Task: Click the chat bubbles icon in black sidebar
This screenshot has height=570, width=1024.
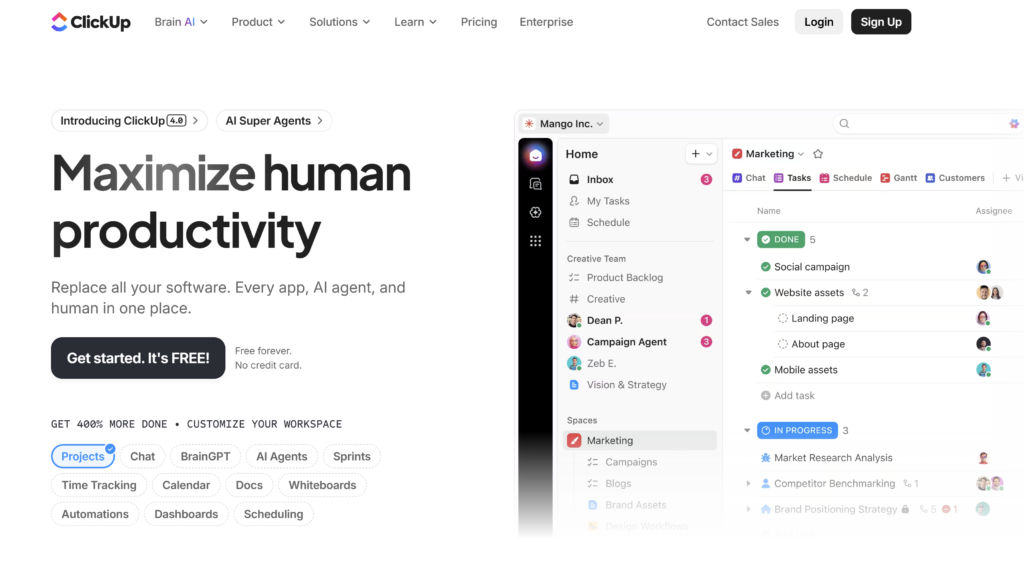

◆ ◆ ◆ ◆ ◆

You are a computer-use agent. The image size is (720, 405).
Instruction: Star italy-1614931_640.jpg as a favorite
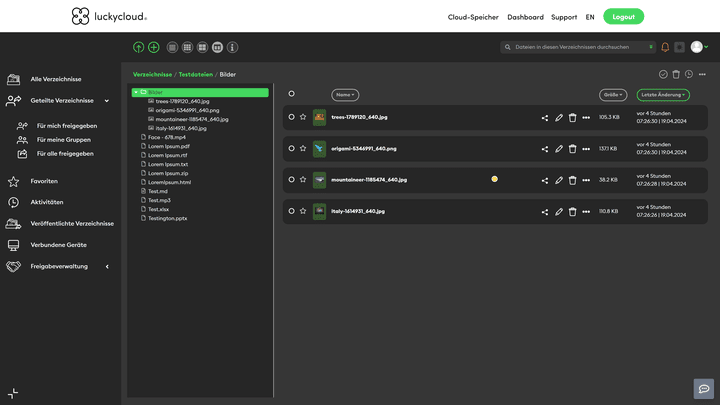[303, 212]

◆ ◆ ◆ ◆ ◆

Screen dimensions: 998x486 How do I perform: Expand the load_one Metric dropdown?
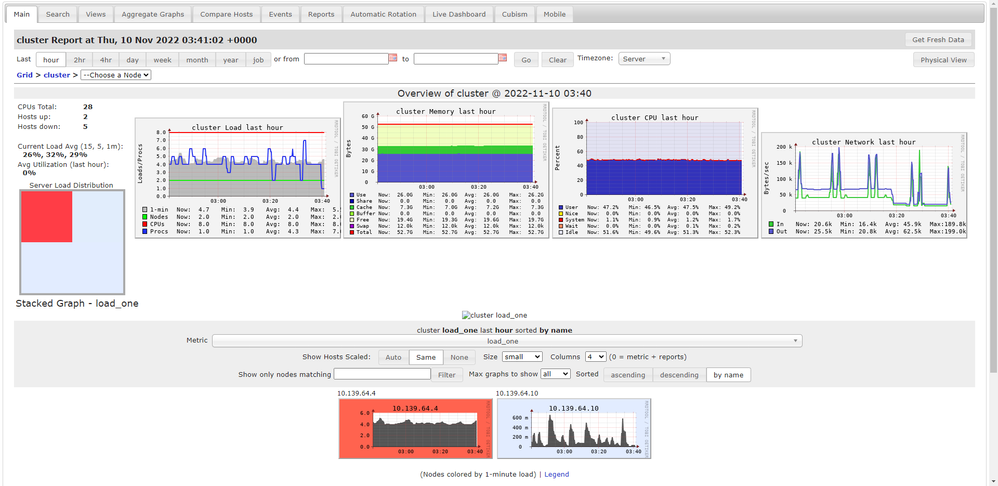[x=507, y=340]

◆ ◆ ◆ ◆ ◆

→ **PROBLEM REQUIREMENTS**:
Restate word for word the entries above from the line with "Task: Click the" through the line with "This screenshot has height=570, width=1024.", inclusive, leaving out everything else.

→ **ANSWER BOX**:
Task: Click the chat bubbles icon in black sidebar
This screenshot has height=570, width=1024.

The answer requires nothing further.